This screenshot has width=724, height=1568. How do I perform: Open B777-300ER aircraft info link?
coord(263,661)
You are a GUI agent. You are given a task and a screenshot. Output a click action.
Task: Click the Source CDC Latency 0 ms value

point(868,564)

----------

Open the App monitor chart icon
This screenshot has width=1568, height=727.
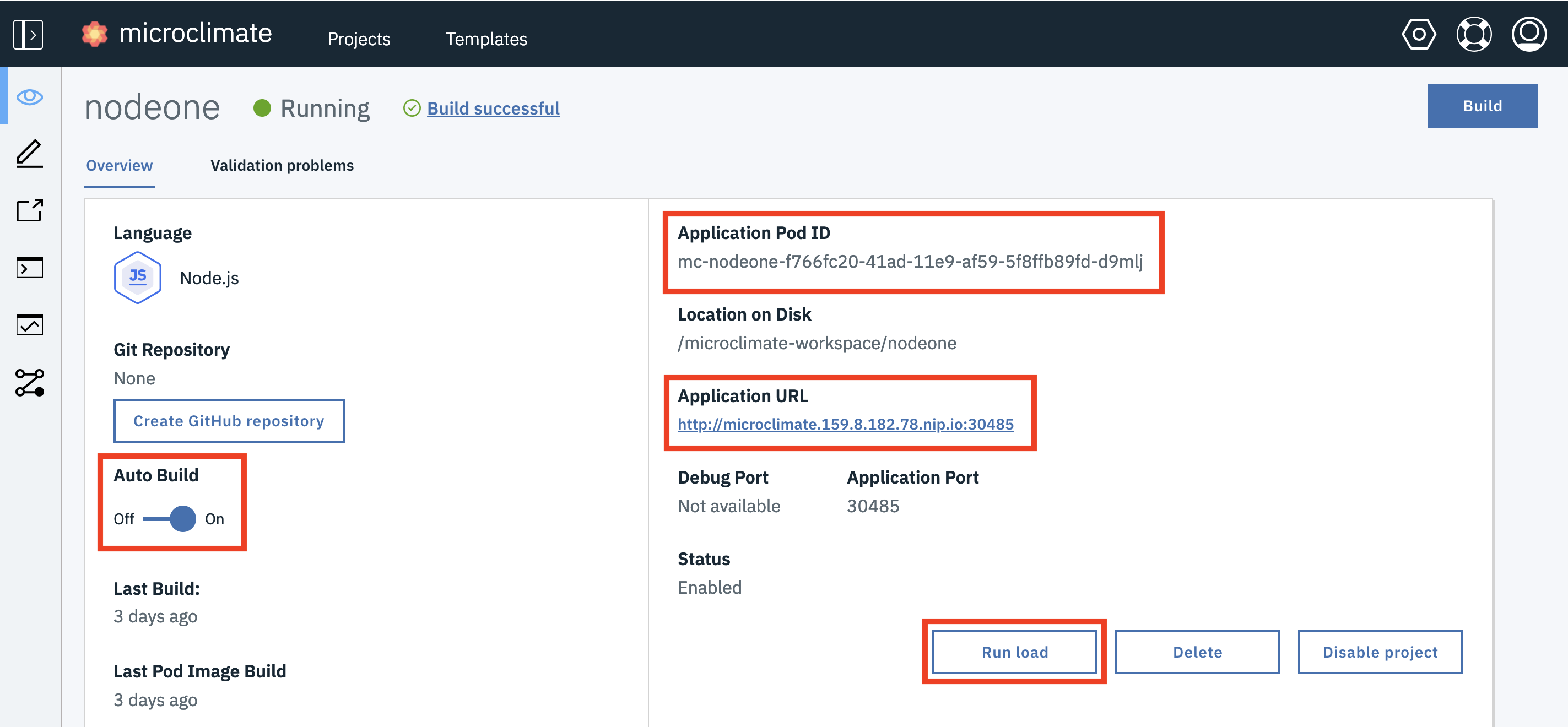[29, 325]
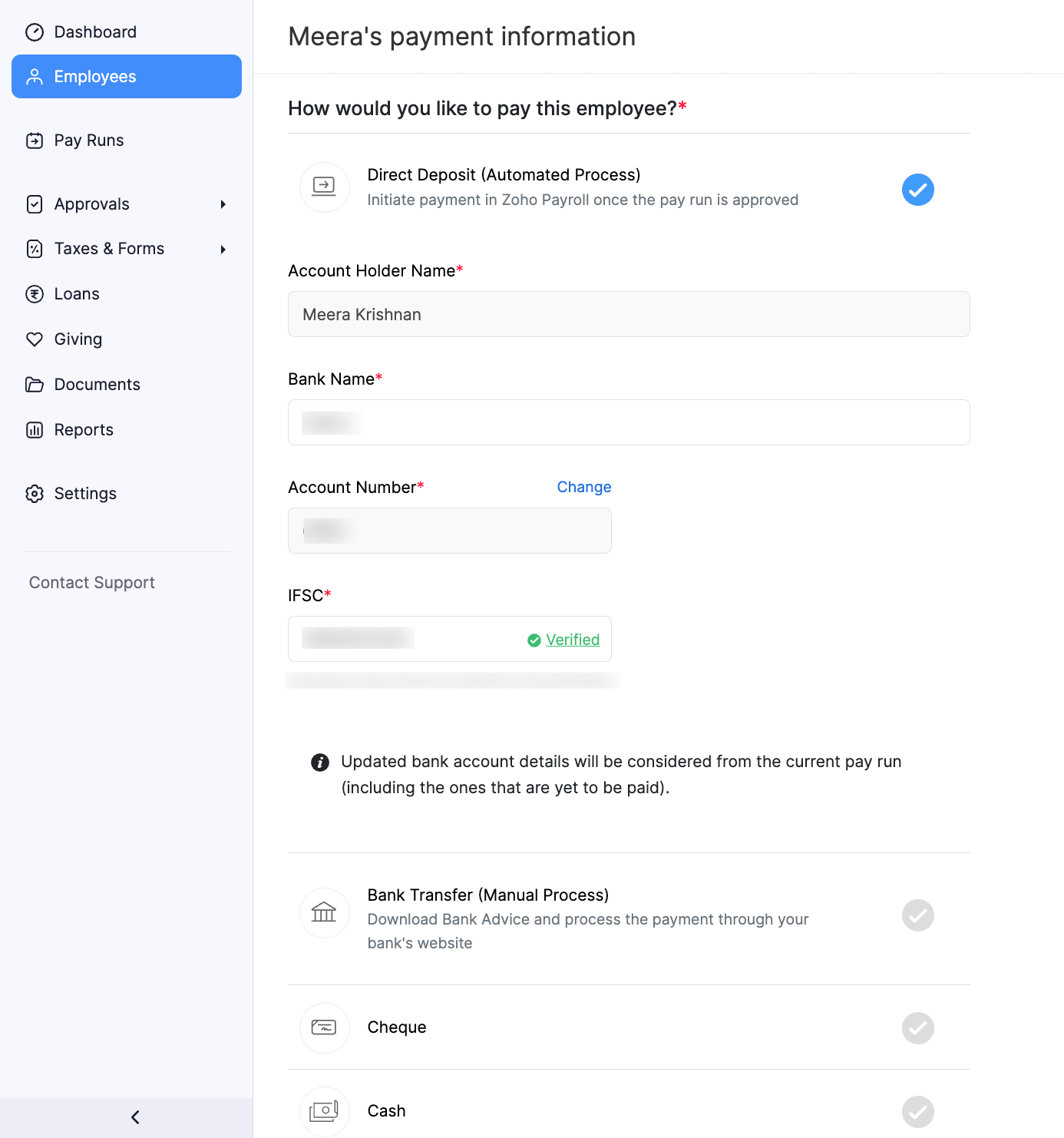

----------

How would the listing lines read, starting at "This screenshot has width=724, height=1568." and ending at "point(868,564)", if "screenshot" were replaced with "capture" and nothing else changed?

This capture has width=724, height=1568. How do I perform: Open B777-300ER aircraft info link?
coord(263,661)
You are a GUI agent. You are given a task and a capture. Output a click action.
Task: Click the Source CDC Latency 0 ms value

point(868,564)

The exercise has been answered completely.